YOUR TASK:
Count the lines in the data below that contain the string "screenshot" and reply with that number alone.

EXERCISE DATA:

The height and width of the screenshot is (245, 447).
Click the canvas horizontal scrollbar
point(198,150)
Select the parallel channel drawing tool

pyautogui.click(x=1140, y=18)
==
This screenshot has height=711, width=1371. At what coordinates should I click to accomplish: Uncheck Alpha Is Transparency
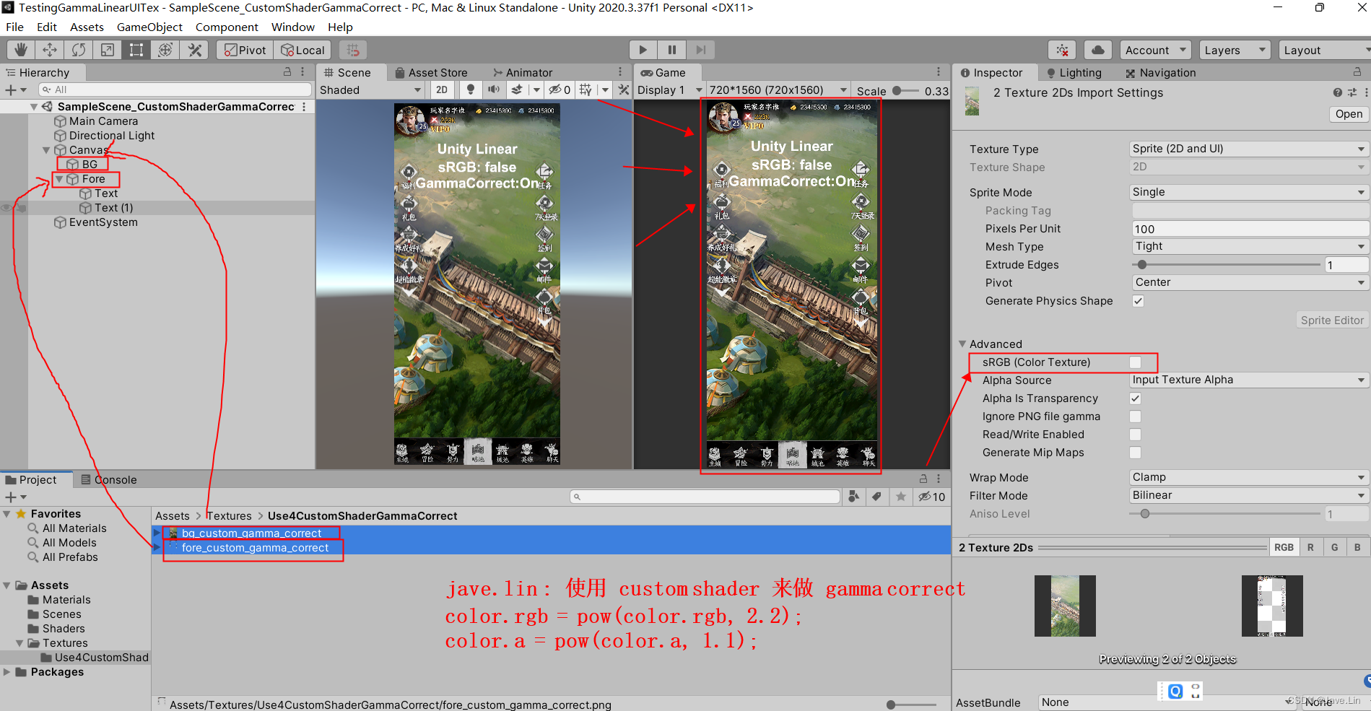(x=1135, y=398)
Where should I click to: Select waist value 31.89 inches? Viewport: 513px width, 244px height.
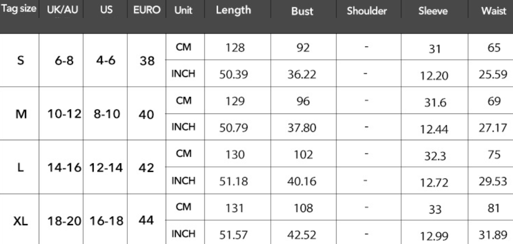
==
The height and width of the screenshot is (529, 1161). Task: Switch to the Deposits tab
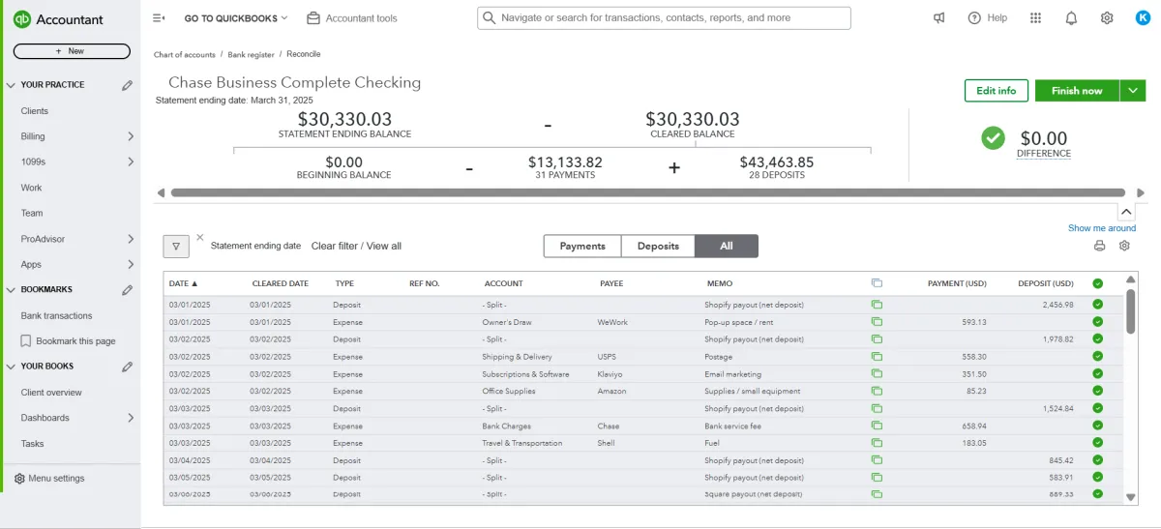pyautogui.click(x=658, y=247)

THE COMPLETED TASK:
3